Work task: Your answer should be one number: the count of lines below that contain "Areas".

◆ ◆ ◆ ◆ ◆

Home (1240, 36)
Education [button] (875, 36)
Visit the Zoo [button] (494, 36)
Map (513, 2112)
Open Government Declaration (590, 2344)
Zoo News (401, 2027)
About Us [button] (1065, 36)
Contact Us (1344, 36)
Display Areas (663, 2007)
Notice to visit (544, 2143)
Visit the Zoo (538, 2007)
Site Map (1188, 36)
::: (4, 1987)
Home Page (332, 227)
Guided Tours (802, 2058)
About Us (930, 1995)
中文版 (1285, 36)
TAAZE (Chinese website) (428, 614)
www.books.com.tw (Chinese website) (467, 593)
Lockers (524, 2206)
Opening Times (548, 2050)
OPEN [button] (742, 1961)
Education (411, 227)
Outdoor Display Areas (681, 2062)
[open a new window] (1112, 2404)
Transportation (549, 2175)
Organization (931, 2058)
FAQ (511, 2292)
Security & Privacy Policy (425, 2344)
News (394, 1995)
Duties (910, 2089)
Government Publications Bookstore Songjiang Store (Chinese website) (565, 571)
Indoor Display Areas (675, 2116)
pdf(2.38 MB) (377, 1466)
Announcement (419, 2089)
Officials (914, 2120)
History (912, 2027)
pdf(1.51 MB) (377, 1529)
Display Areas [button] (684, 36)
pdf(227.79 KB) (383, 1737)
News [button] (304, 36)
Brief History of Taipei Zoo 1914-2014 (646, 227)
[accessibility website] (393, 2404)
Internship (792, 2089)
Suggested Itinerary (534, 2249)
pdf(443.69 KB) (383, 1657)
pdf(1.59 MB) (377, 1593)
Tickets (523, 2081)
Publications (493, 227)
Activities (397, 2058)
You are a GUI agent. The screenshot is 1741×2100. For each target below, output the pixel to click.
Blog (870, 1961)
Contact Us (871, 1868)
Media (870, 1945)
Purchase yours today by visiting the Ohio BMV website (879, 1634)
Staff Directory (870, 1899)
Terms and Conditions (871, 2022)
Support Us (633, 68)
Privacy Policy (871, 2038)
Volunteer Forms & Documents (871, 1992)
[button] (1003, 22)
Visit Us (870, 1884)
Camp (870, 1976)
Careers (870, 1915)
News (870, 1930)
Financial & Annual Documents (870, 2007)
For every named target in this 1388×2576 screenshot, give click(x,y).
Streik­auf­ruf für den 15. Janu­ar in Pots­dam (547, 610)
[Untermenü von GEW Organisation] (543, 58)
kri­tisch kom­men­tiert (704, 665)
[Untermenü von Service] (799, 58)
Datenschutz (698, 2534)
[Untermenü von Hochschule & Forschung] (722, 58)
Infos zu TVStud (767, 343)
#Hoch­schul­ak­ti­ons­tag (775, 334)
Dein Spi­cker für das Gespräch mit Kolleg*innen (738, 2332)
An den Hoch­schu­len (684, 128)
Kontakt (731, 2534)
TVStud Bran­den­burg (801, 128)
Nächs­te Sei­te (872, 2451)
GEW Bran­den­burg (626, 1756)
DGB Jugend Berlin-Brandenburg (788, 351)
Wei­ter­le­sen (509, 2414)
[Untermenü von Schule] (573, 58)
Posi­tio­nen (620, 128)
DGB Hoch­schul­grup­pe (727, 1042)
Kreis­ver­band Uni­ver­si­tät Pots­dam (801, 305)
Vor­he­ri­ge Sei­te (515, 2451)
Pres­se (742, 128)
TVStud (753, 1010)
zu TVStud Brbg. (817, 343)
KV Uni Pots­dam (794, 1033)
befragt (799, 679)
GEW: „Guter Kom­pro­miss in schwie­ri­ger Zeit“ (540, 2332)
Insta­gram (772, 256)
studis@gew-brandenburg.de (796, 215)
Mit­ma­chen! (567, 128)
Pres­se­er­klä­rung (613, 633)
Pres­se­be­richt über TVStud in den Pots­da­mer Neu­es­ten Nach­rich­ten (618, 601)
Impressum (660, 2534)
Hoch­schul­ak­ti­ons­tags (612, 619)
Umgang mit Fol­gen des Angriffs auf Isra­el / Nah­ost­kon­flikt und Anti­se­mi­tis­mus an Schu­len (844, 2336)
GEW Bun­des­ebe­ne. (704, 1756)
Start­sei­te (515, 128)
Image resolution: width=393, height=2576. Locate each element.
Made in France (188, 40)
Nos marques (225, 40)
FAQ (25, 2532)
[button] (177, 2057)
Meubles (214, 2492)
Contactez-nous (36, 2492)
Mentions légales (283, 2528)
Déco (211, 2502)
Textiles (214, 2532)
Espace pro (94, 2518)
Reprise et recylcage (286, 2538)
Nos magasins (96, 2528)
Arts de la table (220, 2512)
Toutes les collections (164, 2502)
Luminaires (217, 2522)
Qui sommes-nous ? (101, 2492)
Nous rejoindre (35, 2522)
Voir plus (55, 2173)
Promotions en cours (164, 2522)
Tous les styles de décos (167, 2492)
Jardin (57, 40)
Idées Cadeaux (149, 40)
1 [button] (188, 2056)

◆ ◆ ◆ ◆ ◆

Task response: 4